Deux factions antagonistes surgirent comme scissions de la branche « orthodoxe » du maurisme[60],[61] : d'une part, celle menée par Ángel Ossorio y Gallardo (es), qui misa sur catholicisme social — absent de l'œuvre de Maura — et la démocratie chrétienne, et qui fonda en 1922 le Parti social populaire (es) et, d'autre part, celle d'Antonio Goicoechea, de tendance antilibérale et autoritaire[7],[61],[62],[63],[15], qui prônait une « démocratie organique (es) », concept ultérieurement repris par la dictadure franquiste[64]. Vers 1922, les mauristes rassemblés autour du journaliste Manuel Delgado Barreto (es) et du journal La Acción (es) se trouvaient déjà dans l'orbite du fascisme italien[65]. Dans un article, Delgado Barreto annonçait l'arrivée du « fascisme à l'espagnole » et soulignait que « l'immoralité [politique] n'a été évitée dans aucun pays si ce n'est par le biais d'une dictature saine, décente, justicière, préparant la voie vers de nouveaux systèmes politiques ». Dans le journal, les mauristes étaient encouragés à avancer « sur le sentier du fascisme »[66]. Goicoechea lui-même insistait pour que « les hommes de droite et de gauche prient afin qu'émerge en Espagne un Mussolini »[67][66]. Le mauriste Joaquín Santos Ecay (es) fonda en décembre 1922 La Camisa Negra (es), premier journal fasciste espagnol — dont un seul numéro fut publié —, dans lequel était exigé « un bras de fer qui lève bien haut l'étendard national et qui impose et fasse respecter à tous un programme d'économie, de travail et de discipline ». À son lancement, il bénéficia du soutien de la Confédération patronale espagnole, dont l'organe de presse El Eco Patronal réclamait un « Mussolini espagnol »[68].

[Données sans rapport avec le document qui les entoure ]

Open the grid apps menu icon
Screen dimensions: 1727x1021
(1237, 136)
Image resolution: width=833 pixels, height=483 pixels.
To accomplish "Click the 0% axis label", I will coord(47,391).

En fondant le nouveau Parti social populaire (es), qui prenait pour modèle le catholique Parti populaire italien (1919-1926), Goichoechea devint le seul leader du maurisme restant — il fut confirmé comme tel lors de la dernière assemblée du mouvement, tenue en décembre 1922, bien que Gabriel Maura en conservât la présidence honorifique —[69].
Des représentants du maurisme comme José Calvo Sotelo et Goicoechea lui-même finirent par soutenir, après le coup d'État de septembre 1923, la dictature de Primo de Rivera — dont l'avènement fut acclamé par la grande majorité des mauristes[70] — et participèrent finalement à Renovación Española durant la Seconde République[71].